▶ [YOUR ASSIGNMENT]:
Retype every entry exactly, character for character.

▶ [SUPPLIED RECORDS]:
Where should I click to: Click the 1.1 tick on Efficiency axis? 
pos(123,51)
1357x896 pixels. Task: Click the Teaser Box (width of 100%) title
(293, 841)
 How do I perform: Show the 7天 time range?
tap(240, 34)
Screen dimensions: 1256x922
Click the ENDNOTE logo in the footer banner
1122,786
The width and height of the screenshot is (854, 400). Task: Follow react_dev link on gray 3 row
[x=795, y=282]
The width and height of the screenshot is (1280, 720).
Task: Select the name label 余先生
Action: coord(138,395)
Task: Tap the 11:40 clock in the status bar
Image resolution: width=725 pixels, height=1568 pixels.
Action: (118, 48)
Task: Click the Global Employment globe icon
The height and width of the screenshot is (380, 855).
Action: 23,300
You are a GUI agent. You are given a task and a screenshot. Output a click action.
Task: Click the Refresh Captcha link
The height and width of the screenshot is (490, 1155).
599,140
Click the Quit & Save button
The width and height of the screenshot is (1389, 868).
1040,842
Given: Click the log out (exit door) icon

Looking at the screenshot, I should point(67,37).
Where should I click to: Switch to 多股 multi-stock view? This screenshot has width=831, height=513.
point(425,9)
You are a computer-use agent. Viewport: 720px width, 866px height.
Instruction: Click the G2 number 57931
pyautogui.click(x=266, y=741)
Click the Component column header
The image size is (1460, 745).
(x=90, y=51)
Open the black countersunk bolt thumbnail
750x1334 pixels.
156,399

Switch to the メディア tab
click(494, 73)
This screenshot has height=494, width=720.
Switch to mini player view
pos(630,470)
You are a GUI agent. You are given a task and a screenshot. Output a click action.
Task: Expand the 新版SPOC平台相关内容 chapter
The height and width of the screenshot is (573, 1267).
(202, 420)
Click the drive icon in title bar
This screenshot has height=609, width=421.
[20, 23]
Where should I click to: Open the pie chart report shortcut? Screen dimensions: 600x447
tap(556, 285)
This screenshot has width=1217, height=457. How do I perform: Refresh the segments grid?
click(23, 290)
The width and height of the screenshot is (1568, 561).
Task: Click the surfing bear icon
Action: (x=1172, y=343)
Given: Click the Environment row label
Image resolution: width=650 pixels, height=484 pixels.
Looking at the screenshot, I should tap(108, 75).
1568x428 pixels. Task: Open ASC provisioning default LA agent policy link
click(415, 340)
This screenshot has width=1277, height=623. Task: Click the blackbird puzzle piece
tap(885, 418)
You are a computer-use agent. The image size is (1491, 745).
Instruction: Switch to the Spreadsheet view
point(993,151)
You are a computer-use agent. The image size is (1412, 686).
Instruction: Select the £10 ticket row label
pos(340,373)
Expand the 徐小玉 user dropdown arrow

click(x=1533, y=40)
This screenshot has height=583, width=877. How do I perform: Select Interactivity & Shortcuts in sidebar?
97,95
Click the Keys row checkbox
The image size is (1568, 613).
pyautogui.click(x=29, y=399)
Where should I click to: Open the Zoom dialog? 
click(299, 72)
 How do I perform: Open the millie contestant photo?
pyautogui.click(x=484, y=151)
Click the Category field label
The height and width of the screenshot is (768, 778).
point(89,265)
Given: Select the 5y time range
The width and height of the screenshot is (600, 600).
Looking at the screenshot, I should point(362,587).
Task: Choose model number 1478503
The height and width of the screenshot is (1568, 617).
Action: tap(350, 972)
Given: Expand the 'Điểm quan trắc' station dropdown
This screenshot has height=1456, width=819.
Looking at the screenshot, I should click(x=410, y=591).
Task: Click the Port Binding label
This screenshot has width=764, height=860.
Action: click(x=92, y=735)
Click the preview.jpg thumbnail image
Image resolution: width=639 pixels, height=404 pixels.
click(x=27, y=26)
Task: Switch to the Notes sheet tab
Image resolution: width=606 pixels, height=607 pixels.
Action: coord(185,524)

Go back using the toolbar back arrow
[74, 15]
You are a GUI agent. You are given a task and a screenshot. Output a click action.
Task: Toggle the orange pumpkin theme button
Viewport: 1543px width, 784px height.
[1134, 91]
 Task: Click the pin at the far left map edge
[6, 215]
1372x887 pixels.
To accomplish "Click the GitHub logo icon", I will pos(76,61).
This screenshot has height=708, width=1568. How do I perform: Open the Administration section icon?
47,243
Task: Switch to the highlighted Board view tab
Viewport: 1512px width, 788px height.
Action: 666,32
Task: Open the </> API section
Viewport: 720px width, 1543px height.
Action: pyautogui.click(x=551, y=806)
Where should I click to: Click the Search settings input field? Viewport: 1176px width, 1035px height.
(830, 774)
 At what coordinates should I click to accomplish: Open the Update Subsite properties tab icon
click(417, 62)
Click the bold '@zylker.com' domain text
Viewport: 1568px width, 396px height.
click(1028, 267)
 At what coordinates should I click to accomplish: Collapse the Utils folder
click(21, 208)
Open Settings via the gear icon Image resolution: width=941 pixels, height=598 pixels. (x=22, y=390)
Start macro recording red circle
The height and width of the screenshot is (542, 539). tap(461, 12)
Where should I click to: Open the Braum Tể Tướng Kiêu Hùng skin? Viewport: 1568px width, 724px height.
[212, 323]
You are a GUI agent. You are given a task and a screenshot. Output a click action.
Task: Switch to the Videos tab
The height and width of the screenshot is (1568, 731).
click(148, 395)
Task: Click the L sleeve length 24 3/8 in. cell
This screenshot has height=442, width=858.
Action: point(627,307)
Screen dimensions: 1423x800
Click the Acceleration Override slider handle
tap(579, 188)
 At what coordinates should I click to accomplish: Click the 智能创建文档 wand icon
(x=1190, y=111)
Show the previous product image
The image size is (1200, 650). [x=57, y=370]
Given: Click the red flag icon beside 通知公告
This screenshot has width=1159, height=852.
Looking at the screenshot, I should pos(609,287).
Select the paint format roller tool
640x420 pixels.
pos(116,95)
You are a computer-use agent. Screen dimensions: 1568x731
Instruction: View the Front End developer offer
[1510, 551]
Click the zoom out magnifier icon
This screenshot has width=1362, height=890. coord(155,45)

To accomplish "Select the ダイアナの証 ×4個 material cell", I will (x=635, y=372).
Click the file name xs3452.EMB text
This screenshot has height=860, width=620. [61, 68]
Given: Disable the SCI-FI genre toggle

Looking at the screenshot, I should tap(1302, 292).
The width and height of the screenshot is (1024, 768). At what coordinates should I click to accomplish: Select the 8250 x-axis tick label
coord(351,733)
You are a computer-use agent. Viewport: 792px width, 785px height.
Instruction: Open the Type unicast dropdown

▶ [SOLUTION TO THE EXERCISE]:
Where should I click to: Click the 1.1 tick on Efficiency axis? 
pos(123,51)
1357x896 pixels. Task: Click the Teaser Box (width of 100%) title
(293, 841)
 How do I perform: Show the 7天 time range?
tap(240, 34)
Screen dimensions: 1256x922
Click the ENDNOTE logo in the footer banner
1122,786
The width and height of the screenshot is (854, 400). Task: Follow react_dev link on gray 3 row
[x=795, y=282]
The width and height of the screenshot is (1280, 720).
Task: Select the name label 余先生
Action: coord(138,395)
Task: Tap the 11:40 clock in the status bar
Image resolution: width=725 pixels, height=1568 pixels.
Action: (118, 48)
Task: Click the Global Employment globe icon
The height and width of the screenshot is (380, 855).
Action: 23,300
You are a GUI agent. You are given a task and a screenshot. Output a click action.
Task: Click the Refresh Captcha link
The height and width of the screenshot is (490, 1155).
599,140
Click the Quit & Save button
The width and height of the screenshot is (1389, 868).
1040,842
Given: Click the log out (exit door) icon

Looking at the screenshot, I should point(67,37).
Where should I click to: Switch to 多股 multi-stock view? This screenshot has width=831, height=513.
point(425,9)
You are a computer-use agent. Viewport: 720px width, 866px height.
Instruction: Click the G2 number 57931
pyautogui.click(x=266, y=741)
Click the Component column header
The image size is (1460, 745).
(x=90, y=51)
Open the black countersunk bolt thumbnail
750x1334 pixels.
156,399

Switch to the メディア tab
click(494, 73)
This screenshot has height=494, width=720.
Switch to mini player view
pos(630,470)
You are a GUI agent. You are given a task and a screenshot. Output a click action.
Task: Expand the 新版SPOC平台相关内容 chapter
The height and width of the screenshot is (573, 1267).
(202, 420)
Click the drive icon in title bar
This screenshot has height=609, width=421.
[20, 23]
Where should I click to: Open the pie chart report shortcut? Screen dimensions: 600x447
tap(556, 285)
This screenshot has width=1217, height=457. How do I perform: Refresh the segments grid?
click(23, 290)
The width and height of the screenshot is (1568, 561).
Task: Click the surfing bear icon
Action: (x=1172, y=343)
Given: Click the Environment row label
Image resolution: width=650 pixels, height=484 pixels.
Looking at the screenshot, I should tap(108, 75).
1568x428 pixels. Task: Open ASC provisioning default LA agent policy link
click(415, 340)
This screenshot has width=1277, height=623. Task: Click the blackbird puzzle piece
tap(885, 418)
You are a computer-use agent. The image size is (1491, 745).
Instruction: Switch to the Spreadsheet view
point(993,151)
You are a computer-use agent. The image size is (1412, 686).
Instruction: Select the £10 ticket row label
pos(340,373)
Expand the 徐小玉 user dropdown arrow

click(x=1533, y=40)
This screenshot has height=583, width=877. How do I perform: Select Interactivity & Shortcuts in sidebar?
97,95
Click the Keys row checkbox
The image size is (1568, 613).
pyautogui.click(x=29, y=399)
Where should I click to: Open the Zoom dialog? 
click(299, 72)
 How do I perform: Open the millie contestant photo?
pyautogui.click(x=484, y=151)
Click the Category field label
The height and width of the screenshot is (768, 778).
point(89,265)
Given: Select the 5y time range
The width and height of the screenshot is (600, 600).
Looking at the screenshot, I should point(362,587).
Task: Choose model number 1478503
The height and width of the screenshot is (1568, 617).
Action: tap(350, 972)
Given: Expand the 'Điểm quan trắc' station dropdown
This screenshot has height=1456, width=819.
Looking at the screenshot, I should click(x=410, y=591).
Task: Click the Port Binding label
This screenshot has width=764, height=860.
Action: click(x=92, y=735)
Click the preview.jpg thumbnail image
Image resolution: width=639 pixels, height=404 pixels.
click(x=27, y=26)
Task: Switch to the Notes sheet tab
Image resolution: width=606 pixels, height=607 pixels.
Action: coord(185,524)

Go back using the toolbar back arrow
[74, 15]
You are a GUI agent. You are given a task and a screenshot. Output a click action.
Task: Toggle the orange pumpkin theme button
Viewport: 1543px width, 784px height.
[1134, 91]
 Task: Click the pin at the far left map edge
[6, 215]
1372x887 pixels.
To accomplish "Click the GitHub logo icon", I will pos(76,61).
This screenshot has height=708, width=1568. How do I perform: Open the Administration section icon?
47,243
Task: Switch to the highlighted Board view tab
Viewport: 1512px width, 788px height.
Action: 666,32
Task: Open the </> API section
Viewport: 720px width, 1543px height.
Action: pyautogui.click(x=551, y=806)
Where should I click to: Click the Search settings input field? Viewport: 1176px width, 1035px height.
(830, 774)
 At what coordinates should I click to accomplish: Open the Update Subsite properties tab icon
click(417, 62)
Click the bold '@zylker.com' domain text
Viewport: 1568px width, 396px height.
click(1028, 267)
 At what coordinates should I click to accomplish: Collapse the Utils folder
click(21, 208)
Open Settings via the gear icon Image resolution: width=941 pixels, height=598 pixels. (x=22, y=390)
Start macro recording red circle
The height and width of the screenshot is (542, 539). tap(461, 12)
Where should I click to: Open the Braum Tể Tướng Kiêu Hùng skin? Viewport: 1568px width, 724px height.
[212, 323]
You are a GUI agent. You are given a task and a screenshot. Output a click action.
Task: Switch to the Videos tab
The height and width of the screenshot is (1568, 731).
click(148, 395)
Task: Click the L sleeve length 24 3/8 in. cell
This screenshot has height=442, width=858.
Action: point(627,307)
Screen dimensions: 1423x800
Click the Acceleration Override slider handle
tap(579, 188)
 At what coordinates should I click to accomplish: Click the 智能创建文档 wand icon
(x=1190, y=111)
Show the previous product image
The image size is (1200, 650). [x=57, y=370]
Given: Click the red flag icon beside 通知公告
This screenshot has width=1159, height=852.
Looking at the screenshot, I should pos(609,287).
Select the paint format roller tool
640x420 pixels.
pos(116,95)
You are a computer-use agent. Screen dimensions: 1568x731
Instruction: View the Front End developer offer
[1510, 551]
Click the zoom out magnifier icon
This screenshot has width=1362, height=890. coord(155,45)

To accomplish "Select the ダイアナの証 ×4個 material cell", I will (x=635, y=372).
Click the file name xs3452.EMB text
This screenshot has height=860, width=620. [61, 68]
Given: Disable the SCI-FI genre toggle

Looking at the screenshot, I should tap(1302, 292).
The width and height of the screenshot is (1024, 768). At what coordinates should I click to accomplish: Select the 8250 x-axis tick label
coord(351,733)
You are a computer-use agent. Viewport: 792px width, 785px height.
Instruction: Open the Type unicast dropdown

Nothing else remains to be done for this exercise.